Fifty-three adults with moderate-to-severe ADHD were randomized to receive LSD or placebo twice weekly for six weeks. ADHD symptoms were assessed using:

  • AISRS (Adult ADHD Investigator Symptom Rating Scale) – Clinician-rated scale based on DSM criteria, evaluating core symptoms like inattention and hyperactivity.
  • CGI (Clinical Global Impression) – Clinician’s overall rating of illness severity and improvement.
  • CAARS (Conners’ Adult ADHD Rating Scale) – Self-report scale measuring inattention, hyperactivity, impulsivity, and self-concept problems.
  • ASRS (Adult ADHD Self-Report Scale) – Screening and severity tool for inattention and hyperactivity symptoms.
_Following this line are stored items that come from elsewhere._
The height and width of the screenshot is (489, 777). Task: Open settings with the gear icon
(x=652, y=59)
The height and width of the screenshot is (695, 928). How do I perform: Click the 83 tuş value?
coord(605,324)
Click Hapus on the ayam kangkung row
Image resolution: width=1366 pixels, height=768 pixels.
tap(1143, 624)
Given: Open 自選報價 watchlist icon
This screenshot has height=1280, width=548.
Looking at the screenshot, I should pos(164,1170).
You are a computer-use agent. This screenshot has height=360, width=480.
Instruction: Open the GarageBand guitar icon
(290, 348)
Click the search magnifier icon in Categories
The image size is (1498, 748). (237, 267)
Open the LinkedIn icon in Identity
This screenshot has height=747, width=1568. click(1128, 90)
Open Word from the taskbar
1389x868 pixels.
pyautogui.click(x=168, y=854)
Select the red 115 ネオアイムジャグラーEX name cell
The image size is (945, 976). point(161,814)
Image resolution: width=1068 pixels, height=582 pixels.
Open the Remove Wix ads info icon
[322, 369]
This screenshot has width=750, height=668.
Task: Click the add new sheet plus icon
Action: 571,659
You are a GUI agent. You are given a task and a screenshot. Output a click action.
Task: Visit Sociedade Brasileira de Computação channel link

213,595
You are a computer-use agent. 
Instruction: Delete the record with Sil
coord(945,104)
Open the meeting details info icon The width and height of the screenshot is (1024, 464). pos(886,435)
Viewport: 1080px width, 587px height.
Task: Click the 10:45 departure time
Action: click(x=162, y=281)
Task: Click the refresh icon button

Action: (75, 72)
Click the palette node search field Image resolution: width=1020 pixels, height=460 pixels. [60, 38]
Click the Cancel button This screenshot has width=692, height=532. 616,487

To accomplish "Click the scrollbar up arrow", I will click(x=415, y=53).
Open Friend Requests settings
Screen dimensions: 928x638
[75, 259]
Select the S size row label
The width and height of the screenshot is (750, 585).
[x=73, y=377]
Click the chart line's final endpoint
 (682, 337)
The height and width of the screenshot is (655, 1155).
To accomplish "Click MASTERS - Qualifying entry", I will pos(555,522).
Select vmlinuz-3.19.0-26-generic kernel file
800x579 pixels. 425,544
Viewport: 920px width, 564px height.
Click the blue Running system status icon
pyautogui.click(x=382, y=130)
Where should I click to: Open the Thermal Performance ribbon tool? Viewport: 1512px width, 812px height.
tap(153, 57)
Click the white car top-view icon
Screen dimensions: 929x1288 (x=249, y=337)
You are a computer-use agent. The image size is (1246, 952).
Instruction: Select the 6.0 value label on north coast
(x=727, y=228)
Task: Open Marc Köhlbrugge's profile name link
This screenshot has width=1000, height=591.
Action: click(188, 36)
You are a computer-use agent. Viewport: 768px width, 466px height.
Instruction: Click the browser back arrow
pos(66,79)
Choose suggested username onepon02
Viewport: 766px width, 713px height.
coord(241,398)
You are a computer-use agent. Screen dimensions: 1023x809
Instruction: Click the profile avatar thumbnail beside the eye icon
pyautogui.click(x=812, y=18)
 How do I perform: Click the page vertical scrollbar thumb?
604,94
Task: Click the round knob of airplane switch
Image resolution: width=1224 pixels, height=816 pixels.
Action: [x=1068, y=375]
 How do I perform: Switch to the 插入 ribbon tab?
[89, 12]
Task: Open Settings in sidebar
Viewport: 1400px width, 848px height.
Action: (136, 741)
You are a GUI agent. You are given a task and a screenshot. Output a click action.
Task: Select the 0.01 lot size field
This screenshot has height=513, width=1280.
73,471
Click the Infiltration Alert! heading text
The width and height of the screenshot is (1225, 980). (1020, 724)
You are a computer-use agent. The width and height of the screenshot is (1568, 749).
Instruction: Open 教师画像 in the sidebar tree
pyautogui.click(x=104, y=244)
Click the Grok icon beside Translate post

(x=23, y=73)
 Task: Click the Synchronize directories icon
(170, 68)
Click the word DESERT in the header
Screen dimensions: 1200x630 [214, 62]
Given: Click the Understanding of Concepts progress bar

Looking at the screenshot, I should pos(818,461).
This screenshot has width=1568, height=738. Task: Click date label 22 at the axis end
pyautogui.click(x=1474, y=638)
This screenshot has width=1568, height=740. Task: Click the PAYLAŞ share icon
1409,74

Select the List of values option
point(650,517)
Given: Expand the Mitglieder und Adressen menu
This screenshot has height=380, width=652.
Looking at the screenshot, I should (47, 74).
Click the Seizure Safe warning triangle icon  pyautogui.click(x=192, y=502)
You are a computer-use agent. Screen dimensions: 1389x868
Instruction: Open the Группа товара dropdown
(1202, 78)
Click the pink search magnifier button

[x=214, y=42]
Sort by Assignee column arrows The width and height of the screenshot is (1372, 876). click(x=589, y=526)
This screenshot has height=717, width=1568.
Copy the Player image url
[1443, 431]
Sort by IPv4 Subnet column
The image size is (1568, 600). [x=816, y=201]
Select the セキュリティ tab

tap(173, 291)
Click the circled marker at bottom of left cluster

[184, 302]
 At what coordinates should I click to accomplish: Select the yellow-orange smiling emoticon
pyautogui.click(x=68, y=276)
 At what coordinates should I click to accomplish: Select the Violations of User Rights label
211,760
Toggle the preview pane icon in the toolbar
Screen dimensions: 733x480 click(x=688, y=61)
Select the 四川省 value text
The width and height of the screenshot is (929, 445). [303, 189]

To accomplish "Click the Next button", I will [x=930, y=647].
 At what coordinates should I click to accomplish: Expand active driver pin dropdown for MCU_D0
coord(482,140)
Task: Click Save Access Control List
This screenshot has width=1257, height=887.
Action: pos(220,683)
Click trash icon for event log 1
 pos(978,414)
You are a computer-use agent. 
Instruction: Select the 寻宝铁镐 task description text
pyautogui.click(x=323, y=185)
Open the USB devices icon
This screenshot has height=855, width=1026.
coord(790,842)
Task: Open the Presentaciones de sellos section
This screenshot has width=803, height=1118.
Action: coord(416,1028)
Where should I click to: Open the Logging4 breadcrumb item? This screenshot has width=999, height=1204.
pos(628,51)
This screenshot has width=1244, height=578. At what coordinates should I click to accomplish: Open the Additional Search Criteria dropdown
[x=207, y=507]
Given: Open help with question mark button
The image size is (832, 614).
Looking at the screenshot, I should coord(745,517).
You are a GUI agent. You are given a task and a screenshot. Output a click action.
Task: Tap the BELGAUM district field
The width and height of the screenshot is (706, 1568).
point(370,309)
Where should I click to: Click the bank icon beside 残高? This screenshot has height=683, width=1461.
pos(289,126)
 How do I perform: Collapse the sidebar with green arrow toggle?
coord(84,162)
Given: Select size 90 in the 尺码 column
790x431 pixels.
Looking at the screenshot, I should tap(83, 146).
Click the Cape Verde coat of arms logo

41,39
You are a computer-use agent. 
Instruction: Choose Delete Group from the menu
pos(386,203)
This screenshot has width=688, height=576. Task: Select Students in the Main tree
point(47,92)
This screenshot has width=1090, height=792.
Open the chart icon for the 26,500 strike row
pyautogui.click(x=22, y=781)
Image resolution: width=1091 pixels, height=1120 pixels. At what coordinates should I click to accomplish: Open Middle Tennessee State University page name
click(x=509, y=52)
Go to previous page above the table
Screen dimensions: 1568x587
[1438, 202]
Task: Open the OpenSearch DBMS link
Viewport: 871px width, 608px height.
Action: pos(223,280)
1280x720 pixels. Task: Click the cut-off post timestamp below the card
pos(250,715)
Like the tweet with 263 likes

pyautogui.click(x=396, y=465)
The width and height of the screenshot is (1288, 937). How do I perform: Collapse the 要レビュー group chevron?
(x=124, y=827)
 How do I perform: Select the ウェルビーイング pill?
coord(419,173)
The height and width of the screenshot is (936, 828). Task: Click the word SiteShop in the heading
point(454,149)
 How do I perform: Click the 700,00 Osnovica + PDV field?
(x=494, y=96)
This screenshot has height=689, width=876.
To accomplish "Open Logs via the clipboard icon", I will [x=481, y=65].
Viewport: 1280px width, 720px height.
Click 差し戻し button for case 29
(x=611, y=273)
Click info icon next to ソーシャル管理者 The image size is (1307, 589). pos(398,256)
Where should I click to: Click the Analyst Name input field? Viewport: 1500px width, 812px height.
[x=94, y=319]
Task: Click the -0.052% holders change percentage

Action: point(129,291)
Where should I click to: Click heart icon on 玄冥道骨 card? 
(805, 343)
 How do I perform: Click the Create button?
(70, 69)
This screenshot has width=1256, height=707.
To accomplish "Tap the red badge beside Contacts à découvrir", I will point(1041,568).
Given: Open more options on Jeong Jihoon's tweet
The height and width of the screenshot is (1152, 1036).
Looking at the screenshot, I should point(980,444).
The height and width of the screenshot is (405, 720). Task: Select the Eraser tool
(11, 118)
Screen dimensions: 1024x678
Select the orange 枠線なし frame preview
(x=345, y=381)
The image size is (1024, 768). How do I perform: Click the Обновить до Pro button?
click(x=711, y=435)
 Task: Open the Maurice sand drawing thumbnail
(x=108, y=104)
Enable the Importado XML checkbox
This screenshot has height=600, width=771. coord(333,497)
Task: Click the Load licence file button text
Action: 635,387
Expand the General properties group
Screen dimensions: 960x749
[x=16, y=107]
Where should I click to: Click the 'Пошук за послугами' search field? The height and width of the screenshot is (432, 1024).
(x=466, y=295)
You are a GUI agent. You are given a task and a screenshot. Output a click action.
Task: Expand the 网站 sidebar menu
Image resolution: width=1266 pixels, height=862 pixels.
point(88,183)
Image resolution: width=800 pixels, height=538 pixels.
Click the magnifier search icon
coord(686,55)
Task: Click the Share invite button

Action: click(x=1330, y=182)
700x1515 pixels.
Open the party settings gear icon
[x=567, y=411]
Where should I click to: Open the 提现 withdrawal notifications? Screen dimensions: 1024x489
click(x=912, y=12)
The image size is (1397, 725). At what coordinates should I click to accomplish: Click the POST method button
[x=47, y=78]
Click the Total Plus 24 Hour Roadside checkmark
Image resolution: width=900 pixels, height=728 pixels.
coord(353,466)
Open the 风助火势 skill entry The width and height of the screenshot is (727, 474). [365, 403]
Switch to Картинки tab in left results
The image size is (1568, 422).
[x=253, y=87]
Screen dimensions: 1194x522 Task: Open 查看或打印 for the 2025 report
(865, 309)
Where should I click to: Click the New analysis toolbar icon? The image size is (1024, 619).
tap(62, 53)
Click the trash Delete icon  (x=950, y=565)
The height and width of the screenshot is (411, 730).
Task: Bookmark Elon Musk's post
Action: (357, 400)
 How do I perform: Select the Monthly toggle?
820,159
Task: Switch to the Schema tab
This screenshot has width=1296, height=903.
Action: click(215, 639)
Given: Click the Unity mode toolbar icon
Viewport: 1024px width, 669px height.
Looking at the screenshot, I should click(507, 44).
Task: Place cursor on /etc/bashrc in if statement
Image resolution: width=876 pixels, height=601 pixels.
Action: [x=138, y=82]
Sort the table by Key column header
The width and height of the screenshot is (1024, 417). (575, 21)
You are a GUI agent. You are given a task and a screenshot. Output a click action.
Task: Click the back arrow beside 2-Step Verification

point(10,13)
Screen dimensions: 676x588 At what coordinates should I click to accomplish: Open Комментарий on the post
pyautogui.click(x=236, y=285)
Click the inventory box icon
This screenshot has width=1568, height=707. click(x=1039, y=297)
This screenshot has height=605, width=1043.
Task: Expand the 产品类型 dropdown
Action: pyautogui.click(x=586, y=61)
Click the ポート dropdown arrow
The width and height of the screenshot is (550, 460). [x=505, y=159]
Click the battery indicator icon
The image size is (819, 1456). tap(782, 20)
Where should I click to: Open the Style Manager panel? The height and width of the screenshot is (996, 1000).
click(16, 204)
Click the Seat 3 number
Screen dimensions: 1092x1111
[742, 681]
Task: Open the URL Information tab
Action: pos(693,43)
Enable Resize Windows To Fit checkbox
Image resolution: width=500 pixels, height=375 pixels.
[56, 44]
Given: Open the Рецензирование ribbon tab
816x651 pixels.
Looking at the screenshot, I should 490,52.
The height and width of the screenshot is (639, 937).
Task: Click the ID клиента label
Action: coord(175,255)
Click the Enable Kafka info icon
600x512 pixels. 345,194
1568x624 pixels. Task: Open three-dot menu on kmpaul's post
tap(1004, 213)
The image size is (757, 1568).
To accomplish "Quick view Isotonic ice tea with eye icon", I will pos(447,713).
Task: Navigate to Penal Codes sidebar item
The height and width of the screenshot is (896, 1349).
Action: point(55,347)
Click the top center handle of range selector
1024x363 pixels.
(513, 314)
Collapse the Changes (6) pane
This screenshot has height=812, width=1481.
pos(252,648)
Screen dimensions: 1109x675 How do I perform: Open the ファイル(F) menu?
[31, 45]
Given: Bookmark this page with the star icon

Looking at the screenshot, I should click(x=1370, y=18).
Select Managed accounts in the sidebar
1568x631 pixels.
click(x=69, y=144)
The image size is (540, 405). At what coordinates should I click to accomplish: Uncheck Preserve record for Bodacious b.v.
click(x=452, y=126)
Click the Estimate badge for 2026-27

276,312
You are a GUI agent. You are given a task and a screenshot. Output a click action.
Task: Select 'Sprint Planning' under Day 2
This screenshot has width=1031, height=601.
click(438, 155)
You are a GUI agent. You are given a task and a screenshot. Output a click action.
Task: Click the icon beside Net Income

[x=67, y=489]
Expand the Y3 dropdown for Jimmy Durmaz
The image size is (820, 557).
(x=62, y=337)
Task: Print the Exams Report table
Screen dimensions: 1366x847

Acute effects were evaluated with visual analog scales and altered states questionnaires (5D-ASC, MEQ), and safety was monitored with ECGs, blood work, and adverse event tracking.

Key findings

  • No difference in efficacy:
    • AISRS scores improved by 7.1 points (LSD) and 8.9 (placebo), with no significant group difference.
    • All the other symptom scales showed improvements over time in both groups without differences between them.
  • Strong placebo and expectancy effects:
    • 80% of participants guessed they were in the LSD group, regardless of allocation.
    • Those who believed they received LSD reported greater symptom improvements, regardless of treatment.
  • Acute effects were present at 20 μg:
    • LSD caused stronger subjective effects than placebo, including mild perceptual and emotional changes.
    • Two participants discontinued due to interference with daily functioning.
  • Safe and well-tolerated:
    • No serious adverse events.
    • Most common side effects: headache, nausea, fatigue, insomnia, mild visual alterations.
    • No ECG or lab abnormalities.

Why is this important?

This is the first placebo-controlled clinical trial to rigorously test repeated low-dose LSD in a clinical population, offering a necessary counterpoint to the wave of anecdotal enthusiasm and observational reports surrounding microdosing. For years, popular media and self-experimentation communities have touted microdosing psychedelics, especially LSD, as a promising strategy for enhancing focus, productivity, and emotional regulation in ADHD. Surveys and naturalistic studies have even reported perceived symptom improvements. But these reports lacked proper controls, and this trial shows how powerful placebo and expectancy effects can be. The fact that both LSD and placebo groups improved, and that most participants believed they were receiving LSD, highlights just how much therapeutic outcomes can be shaped by mindset, context, and belief.

These results emphasize that self-reported benefits from microdosing may be due more to expectation than pharmacological action.  As psychedelic therapies move toward clinical adoption, this trial underscores the need for rigorous evaluation, not only to assess safety and efficacy but to disentangle genuine drug effects from powerful psychological factors like expectancy and setting. It also highlights that “harmless” self-experimentation may carry underestimated risks, especially if the dose is not as subtle as users believe.

Limitations

  • Powered to detect only large effects.
  • One site recruited the majority of participants.
  • Only one dose and schedule tested.
  • High expectancy not formally controlled.

Conclusion

Low-dose LSD (20 μg) was safe in adults with ADHD but did not reduce symptoms more than placebo. While the theoretical rationale remains intriguing, these results highlight the need for rigorous trials before clinical use.